A reality based independent journal of observation & analysis, serving the Flathead Valley & Montana since 2006. © James Conner.

29 March 2016

The email, not spam, asked: “Will you go to jail?”

As intended, that question, from the Bold Progressives, got my attention. The Bold Progressives and upwards of a hundred allies will engage in nonviolent civil disobedience in early April to underscore just how fed up they are with Citizens United campaign finance decision that’s billionaires buy elections. The email invited me to join the festivities:

Six years ago, the Supreme Court undermined our democracy with Citizens United. In 2013, they did it again by gutting a key provision of the Voting Rights Act.

Deaf to the pleas of millions, Congress has failed to right these wrongs. Now, we must act.

This April, we and over a hundred progressive allies will mobilize by the thousands in Washington DC and around the nation. We’ll demand a democracy where all can be heard and all get to vote.

And we won’t leave until our demands are met or they take us to jail in handcuffs.

Click here to join the fight for our democracy. (Risking arrest is optional.)

We won’t be alone. Thousands of people from over a coalition of over hundred organizations will come together in April to raise our voices as one. Organizations such as 99 Rise, who made history videotaping their protest inside the Supreme Court on the anniversary of Citizens United. (You may remember seeing the video on MSNBC.)

The action will begin on April 2nd with a 140-mile march from Philadelphia to Washington DC and a demand that Congress take immediate action to end the corruption of our democracy.

From April 11-16, PCCC co-founders Adam Green and Stephanie Taylor will join dozens of public figures and thousands of others who will risk arrest in one of the largest nonviolent civil disobedience actions in a generation. They’ll be supported by thousands more who will participate in legal protests without risking arrest.

Two weeks of escalating protest and media attention will culminate in a massive weekend of action April 16-18 with teach-ins, concerts, grassroots lobbying, a huge rally in Washington DC, and solidarity events in cities across the nation.

This will be like the Keystone tar sands action in 2014 — shifting the national debate as never before to the urgency of this crisis,the proposals that exist to solve it, and the overwhelming popular demand to enact them.

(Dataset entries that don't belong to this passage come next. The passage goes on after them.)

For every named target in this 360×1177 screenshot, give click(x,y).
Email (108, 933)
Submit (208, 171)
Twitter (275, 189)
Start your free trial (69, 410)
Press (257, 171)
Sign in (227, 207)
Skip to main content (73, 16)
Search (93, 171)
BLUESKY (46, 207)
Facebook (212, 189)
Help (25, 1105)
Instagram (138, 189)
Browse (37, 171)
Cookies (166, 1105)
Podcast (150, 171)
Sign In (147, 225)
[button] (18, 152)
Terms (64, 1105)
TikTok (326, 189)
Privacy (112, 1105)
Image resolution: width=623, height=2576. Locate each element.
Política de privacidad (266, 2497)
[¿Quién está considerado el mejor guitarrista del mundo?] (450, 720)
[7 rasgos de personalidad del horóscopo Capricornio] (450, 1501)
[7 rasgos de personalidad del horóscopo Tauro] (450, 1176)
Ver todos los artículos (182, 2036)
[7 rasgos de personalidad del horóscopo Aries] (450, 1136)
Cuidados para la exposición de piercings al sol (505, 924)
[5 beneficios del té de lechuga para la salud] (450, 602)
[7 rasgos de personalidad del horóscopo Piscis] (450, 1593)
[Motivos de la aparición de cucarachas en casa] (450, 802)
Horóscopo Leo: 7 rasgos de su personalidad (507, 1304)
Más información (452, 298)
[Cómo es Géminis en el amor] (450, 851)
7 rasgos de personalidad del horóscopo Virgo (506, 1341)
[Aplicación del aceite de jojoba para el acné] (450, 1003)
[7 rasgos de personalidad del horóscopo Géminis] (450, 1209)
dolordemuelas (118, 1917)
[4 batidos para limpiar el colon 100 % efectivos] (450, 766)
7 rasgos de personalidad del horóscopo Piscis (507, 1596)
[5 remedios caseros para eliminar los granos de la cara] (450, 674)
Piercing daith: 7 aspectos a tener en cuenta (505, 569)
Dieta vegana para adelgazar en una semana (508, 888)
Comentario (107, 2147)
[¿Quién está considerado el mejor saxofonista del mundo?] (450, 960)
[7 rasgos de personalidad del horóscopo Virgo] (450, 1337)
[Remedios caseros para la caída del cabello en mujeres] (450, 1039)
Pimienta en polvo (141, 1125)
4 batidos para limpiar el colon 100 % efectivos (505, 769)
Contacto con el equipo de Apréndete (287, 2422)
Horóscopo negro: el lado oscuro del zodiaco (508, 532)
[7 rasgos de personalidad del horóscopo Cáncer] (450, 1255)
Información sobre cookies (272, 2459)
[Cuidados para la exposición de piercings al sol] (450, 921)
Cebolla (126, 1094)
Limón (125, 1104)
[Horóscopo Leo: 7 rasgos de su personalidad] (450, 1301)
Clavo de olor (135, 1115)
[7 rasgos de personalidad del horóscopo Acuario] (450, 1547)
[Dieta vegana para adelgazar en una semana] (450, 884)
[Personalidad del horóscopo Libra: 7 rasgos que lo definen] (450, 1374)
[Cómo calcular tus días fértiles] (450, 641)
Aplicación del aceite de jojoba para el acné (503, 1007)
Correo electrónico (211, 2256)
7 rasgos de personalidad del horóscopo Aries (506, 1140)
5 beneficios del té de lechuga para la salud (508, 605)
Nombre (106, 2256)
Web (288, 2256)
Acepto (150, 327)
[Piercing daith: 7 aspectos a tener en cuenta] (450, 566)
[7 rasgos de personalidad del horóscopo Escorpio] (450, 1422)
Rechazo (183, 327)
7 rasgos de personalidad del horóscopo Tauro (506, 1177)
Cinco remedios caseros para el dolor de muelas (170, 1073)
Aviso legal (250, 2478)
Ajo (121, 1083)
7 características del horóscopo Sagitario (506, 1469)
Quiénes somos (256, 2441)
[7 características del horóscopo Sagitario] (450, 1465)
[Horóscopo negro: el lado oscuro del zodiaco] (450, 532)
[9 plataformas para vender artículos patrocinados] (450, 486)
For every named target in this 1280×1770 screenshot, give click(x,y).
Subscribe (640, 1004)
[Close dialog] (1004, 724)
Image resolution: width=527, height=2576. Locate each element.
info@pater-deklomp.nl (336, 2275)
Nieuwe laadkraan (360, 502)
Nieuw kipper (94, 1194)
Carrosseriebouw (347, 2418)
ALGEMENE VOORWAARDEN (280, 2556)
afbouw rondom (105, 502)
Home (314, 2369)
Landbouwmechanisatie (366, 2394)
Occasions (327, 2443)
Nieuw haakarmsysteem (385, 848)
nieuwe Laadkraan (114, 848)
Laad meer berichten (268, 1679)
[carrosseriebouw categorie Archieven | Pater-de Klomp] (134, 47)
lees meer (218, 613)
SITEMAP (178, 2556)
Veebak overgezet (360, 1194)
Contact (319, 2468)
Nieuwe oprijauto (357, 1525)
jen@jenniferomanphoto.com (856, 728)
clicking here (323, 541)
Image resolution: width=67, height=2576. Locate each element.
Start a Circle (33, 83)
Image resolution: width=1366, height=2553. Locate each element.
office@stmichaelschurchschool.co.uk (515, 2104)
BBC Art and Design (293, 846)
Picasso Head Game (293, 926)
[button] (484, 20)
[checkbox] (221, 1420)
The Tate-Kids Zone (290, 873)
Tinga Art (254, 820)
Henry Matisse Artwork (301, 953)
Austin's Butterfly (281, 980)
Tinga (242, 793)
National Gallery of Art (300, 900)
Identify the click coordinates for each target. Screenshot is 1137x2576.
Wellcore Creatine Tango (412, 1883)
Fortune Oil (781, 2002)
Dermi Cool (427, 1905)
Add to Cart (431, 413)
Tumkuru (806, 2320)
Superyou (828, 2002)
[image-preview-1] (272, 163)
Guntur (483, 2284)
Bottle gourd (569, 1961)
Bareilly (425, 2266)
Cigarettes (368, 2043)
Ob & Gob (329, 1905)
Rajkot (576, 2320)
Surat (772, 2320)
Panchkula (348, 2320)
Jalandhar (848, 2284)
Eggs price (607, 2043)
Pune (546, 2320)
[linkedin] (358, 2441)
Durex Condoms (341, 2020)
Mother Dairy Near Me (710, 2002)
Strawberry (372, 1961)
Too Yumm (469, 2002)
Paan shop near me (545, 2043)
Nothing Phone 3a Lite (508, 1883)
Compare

Will I join them? No. There are only two ways of undoing Citizens United. One is persuading a liberalized Supreme Court to reverse the decision. The other is passing an amendment that hardwires campaign finance limits into the constitution.

If Democrats hold the White House and seize control of Congress, and the next justice to retire or drop dead is a conservative, the change in the court’s personnel could make a reversal possible. A constitutional amendment is possible, but the odds of getting it through 38 state legislatures are lottery level at this point.

Marching and getting arrested makes no sense to me. Classic nonviolent civil disobedience involves breaking an unjust law in the hope that being prosecuted for breaking it will result in the law’s being declared unconstitutional by a court, or repealed by a legislature. That was the principle at the heart of the sit-ins of the civil rights movement, and of Ghandi’s salt march. It requires conviction and courage.

But that’s not what the Bold Progressives, et al, are planning. No, they’re planning to raise a ruckus to call attention to the consequences of Citizens United. They’re out to offend peace and quiet, to disrupt the daily lives of people who may agree that the Citizens United decision is wrong, even evil, but who value domestic tranquility. Some, frankly, are so frustrated with Citizens United that they just have to do something besides make speeches and write letters to the editor. Yet others are hoodlums at heart who get thrills, and a sense of moral superiority, from what they call direct action.